失われる感受性。
どんなにいい音楽を聴いても、どんなにいい映画を観ても、どんなにいい本を読んでも、
わたしはもうどこへも行けない。
窮屈な世界での限界なんて、たかが知れてる。


北から、寒さがさびしさを連れてやってくる。
わたしの思う「幸せ」と世界における「間違い」は同義語であるということ。
だけどそれを喜んで迎え入れるだろうことを、わたしはずっと知っている。


波風を呼び戻さなくちゃ。

ギターと歌声だけの音楽をひたすら聴いていた。
雨の夜だった。


わたしという人間はいつだって大事なものをすぐに失くす。
目に見えるものも、見えないものも。
神さまはいつだってわたしにはいじわるだ。


理由もなく誰も彼もに優しくしたくなる瞬間があるよ、
理由もなく涙が出てくる瞬間があるよ、
理由もなく走り出したくなる瞬間があるよ、
理由もなく絶望に陥る瞬間があるよ、


この苦しみはなんだろか。
分かち合える人と出会えるんだろか。

たぶんやっぱり他人を深く愛せないんだと知った春の終わりに、意味のないめくばせに救われた。
「それはまだきみがそういう人に出会ってないだけ」は、なんの気休めにもならない、ただその瞬間に一緒にいてほしいだけだよ、ただその瞬間に頭を撫ぜてほしいだけだよ。
帰り道、トトロの木の下で、いつも立ち止まってしまうような絶望を、君も感じたりするだろうか。
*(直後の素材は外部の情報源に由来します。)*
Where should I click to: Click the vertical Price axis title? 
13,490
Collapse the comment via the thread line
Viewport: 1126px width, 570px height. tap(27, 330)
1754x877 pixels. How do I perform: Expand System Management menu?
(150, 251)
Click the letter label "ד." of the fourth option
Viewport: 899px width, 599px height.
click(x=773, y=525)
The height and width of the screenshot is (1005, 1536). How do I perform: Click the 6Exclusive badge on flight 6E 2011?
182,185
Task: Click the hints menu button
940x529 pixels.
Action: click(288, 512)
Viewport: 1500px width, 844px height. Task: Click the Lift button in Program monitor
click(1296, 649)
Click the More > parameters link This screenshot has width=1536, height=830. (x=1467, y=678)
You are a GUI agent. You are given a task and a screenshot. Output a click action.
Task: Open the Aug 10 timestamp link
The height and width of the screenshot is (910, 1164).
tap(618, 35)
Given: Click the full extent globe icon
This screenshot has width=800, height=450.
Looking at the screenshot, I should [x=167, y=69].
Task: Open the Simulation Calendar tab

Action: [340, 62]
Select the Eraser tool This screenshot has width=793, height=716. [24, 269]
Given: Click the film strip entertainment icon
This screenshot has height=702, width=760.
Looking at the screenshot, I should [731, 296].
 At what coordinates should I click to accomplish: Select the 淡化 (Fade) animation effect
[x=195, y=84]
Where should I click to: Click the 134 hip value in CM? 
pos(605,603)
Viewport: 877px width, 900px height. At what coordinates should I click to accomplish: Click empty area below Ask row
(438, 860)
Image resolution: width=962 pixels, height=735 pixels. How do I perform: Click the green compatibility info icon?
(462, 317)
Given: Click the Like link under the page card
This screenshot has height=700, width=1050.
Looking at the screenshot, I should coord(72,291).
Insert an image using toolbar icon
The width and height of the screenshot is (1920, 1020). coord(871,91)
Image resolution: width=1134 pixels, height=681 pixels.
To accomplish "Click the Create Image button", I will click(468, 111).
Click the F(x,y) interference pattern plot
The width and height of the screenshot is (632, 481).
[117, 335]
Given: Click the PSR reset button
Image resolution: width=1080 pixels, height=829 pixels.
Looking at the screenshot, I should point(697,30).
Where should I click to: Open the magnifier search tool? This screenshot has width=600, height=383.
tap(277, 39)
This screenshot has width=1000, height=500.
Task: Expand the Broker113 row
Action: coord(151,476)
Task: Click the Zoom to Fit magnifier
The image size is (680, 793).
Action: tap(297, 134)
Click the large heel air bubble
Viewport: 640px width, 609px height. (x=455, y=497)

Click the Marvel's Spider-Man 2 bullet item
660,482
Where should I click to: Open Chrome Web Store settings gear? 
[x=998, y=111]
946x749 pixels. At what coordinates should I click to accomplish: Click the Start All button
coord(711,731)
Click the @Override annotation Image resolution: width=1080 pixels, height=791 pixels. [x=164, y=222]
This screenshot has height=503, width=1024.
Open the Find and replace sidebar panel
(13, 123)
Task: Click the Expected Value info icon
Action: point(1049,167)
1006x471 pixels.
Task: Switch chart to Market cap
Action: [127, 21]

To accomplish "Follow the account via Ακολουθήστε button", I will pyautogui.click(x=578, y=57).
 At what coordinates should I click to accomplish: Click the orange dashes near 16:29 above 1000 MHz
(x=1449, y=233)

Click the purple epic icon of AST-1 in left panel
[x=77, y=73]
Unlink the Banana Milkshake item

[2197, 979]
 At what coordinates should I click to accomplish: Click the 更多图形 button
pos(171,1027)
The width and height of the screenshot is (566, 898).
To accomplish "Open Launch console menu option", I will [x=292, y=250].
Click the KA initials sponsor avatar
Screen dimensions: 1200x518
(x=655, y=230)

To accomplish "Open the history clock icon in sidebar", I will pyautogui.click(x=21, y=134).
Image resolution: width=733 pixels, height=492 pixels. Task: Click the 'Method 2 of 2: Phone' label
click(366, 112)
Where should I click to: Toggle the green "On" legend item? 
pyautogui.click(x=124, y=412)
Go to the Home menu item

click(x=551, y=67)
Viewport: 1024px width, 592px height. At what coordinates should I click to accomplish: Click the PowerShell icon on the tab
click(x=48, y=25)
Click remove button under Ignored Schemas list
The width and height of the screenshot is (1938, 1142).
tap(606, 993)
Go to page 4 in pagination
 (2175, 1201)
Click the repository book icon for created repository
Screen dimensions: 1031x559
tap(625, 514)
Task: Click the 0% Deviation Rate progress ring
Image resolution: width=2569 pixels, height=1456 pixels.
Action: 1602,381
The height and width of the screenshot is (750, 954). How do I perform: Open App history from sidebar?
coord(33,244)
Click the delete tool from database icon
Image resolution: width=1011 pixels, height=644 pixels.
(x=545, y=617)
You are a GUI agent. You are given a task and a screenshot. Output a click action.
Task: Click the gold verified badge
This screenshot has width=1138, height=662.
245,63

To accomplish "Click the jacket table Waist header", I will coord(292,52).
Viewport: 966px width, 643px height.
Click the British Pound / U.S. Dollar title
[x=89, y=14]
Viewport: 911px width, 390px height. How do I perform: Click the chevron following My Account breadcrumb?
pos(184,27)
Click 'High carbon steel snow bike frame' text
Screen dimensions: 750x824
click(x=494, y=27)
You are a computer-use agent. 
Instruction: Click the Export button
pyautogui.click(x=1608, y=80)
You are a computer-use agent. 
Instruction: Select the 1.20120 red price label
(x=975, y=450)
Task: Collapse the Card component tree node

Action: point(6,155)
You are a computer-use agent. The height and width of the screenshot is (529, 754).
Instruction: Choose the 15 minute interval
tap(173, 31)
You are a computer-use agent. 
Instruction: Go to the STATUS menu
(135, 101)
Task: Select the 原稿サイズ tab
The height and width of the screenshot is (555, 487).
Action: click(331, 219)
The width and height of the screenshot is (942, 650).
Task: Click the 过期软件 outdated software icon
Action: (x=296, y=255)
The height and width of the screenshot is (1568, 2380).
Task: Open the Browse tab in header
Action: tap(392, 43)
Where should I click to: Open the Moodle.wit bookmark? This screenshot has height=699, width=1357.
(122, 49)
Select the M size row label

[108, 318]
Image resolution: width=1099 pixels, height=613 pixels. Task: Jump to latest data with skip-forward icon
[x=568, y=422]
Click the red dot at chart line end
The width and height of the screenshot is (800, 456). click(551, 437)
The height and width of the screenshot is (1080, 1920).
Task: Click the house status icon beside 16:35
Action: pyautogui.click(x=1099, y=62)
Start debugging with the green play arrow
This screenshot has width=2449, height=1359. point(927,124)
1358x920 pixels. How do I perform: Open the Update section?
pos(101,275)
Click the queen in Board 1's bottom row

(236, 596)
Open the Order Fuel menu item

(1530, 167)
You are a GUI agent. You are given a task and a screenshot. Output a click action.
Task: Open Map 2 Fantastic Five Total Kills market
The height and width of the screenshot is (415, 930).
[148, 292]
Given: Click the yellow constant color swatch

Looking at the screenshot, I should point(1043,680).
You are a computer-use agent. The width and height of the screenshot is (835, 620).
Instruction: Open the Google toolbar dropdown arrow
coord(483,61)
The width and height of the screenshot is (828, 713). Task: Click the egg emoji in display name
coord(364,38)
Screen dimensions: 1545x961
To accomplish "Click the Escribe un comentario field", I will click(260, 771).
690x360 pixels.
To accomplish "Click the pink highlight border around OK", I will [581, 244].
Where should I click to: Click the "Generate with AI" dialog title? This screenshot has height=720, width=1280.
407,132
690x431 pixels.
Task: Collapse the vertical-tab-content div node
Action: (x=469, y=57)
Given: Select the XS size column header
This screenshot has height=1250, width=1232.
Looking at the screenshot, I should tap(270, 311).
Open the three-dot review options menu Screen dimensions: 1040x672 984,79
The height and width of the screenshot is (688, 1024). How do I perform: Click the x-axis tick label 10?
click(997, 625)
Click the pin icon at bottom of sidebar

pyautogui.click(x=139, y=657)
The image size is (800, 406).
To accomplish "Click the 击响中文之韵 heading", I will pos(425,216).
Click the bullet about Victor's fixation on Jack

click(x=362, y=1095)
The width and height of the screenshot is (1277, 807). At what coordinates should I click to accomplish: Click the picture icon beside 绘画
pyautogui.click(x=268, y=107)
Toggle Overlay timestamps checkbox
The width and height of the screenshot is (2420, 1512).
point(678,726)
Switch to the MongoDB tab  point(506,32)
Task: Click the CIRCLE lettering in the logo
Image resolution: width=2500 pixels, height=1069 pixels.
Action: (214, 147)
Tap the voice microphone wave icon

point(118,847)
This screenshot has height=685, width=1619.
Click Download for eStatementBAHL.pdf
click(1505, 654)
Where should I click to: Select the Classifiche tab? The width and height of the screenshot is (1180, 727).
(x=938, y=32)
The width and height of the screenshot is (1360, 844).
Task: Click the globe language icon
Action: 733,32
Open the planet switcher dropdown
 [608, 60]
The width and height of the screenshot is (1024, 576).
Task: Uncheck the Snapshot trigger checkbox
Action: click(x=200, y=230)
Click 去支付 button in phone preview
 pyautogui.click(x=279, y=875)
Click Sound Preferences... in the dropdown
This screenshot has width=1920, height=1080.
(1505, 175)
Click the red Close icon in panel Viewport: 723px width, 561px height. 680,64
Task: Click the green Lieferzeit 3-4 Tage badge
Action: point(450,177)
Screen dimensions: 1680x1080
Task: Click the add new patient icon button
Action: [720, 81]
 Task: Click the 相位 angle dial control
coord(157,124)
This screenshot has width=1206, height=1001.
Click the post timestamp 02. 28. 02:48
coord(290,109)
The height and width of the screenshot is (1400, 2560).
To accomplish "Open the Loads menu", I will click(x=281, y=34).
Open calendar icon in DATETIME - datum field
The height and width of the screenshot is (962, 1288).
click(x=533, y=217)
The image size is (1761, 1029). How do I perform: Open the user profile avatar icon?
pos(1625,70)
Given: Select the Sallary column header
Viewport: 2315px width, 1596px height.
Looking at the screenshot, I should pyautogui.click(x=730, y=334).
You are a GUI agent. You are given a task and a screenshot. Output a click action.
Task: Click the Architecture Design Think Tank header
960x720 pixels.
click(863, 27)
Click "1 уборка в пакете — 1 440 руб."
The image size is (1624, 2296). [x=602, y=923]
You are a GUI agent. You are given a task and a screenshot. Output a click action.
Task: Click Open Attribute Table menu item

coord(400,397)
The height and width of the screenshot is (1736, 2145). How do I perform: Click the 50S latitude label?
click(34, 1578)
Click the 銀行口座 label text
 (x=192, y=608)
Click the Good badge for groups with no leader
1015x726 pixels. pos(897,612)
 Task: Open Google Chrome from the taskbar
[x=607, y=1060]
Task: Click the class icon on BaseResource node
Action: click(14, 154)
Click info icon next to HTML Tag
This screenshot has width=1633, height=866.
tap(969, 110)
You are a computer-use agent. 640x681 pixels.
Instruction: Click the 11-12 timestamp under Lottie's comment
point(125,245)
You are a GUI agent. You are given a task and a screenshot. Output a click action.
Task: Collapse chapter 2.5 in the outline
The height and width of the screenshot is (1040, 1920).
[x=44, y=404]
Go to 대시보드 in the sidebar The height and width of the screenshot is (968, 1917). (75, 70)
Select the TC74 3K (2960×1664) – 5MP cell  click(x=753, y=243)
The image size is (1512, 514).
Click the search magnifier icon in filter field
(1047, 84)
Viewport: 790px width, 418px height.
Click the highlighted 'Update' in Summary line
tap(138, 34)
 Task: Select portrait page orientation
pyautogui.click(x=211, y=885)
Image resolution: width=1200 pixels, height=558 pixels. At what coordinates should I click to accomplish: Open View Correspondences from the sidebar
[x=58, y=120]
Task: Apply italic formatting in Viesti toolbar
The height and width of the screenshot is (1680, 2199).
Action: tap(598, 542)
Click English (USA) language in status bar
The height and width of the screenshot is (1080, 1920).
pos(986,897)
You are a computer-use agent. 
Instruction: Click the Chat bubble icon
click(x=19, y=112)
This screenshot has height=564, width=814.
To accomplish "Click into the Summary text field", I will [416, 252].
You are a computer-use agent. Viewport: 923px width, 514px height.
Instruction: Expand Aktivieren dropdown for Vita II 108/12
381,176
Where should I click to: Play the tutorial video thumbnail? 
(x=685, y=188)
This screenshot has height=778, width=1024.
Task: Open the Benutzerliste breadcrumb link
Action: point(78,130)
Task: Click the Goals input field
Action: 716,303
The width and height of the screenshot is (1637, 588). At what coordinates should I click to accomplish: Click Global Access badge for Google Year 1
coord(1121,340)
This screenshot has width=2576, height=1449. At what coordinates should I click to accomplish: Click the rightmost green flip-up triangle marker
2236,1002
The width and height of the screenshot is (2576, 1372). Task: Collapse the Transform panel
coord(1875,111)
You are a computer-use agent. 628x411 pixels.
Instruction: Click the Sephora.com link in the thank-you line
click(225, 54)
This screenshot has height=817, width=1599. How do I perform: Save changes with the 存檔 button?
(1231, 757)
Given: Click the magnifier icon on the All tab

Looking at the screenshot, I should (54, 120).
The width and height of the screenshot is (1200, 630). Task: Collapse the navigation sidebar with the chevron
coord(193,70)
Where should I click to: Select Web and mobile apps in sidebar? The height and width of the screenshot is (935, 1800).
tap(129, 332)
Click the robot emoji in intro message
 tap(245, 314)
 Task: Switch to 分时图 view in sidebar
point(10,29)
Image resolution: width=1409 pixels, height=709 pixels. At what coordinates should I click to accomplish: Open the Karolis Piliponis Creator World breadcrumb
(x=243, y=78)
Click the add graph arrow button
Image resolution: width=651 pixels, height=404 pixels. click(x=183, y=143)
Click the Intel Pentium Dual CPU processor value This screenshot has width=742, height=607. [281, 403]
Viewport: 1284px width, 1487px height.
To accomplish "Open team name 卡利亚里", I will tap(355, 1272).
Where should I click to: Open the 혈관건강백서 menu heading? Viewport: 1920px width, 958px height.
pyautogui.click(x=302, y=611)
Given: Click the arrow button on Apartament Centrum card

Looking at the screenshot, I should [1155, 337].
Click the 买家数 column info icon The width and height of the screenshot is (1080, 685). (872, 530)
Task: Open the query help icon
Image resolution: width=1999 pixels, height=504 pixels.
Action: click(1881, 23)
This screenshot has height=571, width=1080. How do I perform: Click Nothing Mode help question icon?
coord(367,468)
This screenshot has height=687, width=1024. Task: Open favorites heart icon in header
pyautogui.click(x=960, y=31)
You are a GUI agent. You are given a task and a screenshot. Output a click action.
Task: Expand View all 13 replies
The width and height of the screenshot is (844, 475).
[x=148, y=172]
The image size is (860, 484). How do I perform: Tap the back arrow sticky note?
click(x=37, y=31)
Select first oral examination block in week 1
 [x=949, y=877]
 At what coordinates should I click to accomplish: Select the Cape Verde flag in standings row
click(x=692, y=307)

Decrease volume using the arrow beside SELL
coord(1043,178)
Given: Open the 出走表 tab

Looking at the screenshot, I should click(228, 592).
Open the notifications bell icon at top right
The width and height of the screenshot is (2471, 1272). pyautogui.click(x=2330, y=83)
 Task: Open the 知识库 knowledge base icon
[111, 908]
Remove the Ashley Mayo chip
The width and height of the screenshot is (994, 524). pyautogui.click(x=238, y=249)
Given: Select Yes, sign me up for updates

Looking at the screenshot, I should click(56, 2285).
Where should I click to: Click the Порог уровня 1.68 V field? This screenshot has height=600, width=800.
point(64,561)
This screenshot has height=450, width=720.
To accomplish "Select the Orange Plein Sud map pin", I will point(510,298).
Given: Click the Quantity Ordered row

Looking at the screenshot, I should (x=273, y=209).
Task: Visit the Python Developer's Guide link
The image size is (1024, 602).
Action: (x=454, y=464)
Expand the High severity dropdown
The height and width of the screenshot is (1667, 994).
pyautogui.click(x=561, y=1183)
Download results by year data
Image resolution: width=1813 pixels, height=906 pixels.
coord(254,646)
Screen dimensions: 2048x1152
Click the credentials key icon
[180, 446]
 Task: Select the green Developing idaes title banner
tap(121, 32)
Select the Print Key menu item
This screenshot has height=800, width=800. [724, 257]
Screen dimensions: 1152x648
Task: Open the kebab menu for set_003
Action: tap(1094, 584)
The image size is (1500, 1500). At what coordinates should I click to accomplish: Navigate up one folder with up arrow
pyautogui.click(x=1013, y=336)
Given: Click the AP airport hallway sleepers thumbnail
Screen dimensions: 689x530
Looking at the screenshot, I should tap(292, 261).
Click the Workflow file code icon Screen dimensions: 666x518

君に分かるだろうか。
いつだってわたしは間違ったほうを選ぶ。
恋人じゃなくて妹になりたい。
恋じゃなくて愛ばかり感じてる。


かわいいいやがらせ。
気まぐれなやさしさ。
夜の電車の窓越しの視線。
猫背に乗っかるへんな癖っ毛。
笑うとできる目尻の皺。
触ったあとの咳払い。
薬指の指輪。
誰でもいいわけじゃないけど、君じゃなきゃだめなわけじゃない。


オカリナという名の口笛を吹きながら泳いで帰る。

くだらないことをこぼすわたしに掛けられた言葉はあまりにも優しくて、涙が出るほどいとしく思った。
冬のはじまりの寒い夜、海のそばの小さな建物で初めて会ったわたしたちは、今では手をつないで街を歩いている。
そういえば、あの日もわたしはお気に入りの群青色のワンピースを着ていたっけ。


穏やかに生きていくには、たくさんのことを、ものを、人を、捨てなくちゃね。
それはあまりにもさびしいことだけど、この恋を守るためなら仕方のないことだ。
そうすればわたしは、純潔を取り戻せるような気さえするんだ。


思い出さないようにしている。
あの笑顔や、後ろ姿や、においを。

恋人と別れて一年半、いくらかの男の人に対して肯定的な感情を覚えたけれど、それでもあと一歩踏み込めなかったその理由は、自分でも分かっている。
「終わりたくないから始めない」
別れが怖くて誰とも関わろうとしないのは、交通事故が怖くて外に出ないことやおなかをこわすのが怖くて物を食べないことと同じ程くだらないことで、それでもわたしは誰かと対等に向き合って深く関わることによって知る痛みや悲しみや苦痛から逃げ回っている。
きみがぼくで、ぼくがきみで、世界はふたりでできていて、ふたりは球体の中にいて、誰もそこには介在できなくて、なんて、そんな夢みたいな関係が存在し得ないということは疾うに分かった。
同じ世界を見て、異なる感情を抱いて、それを分かち合って、そうして世界が広がるといいねって、そういう風にも思えるようになった。
だけどやっぱりまだ怖い。
差し出されたその手にわたしが手を伸ばしたら、いつか君はいなくなっちゃうのかな。


そんなことを思っている間に、みんなみんな、わたしに呆れて去っていくのね。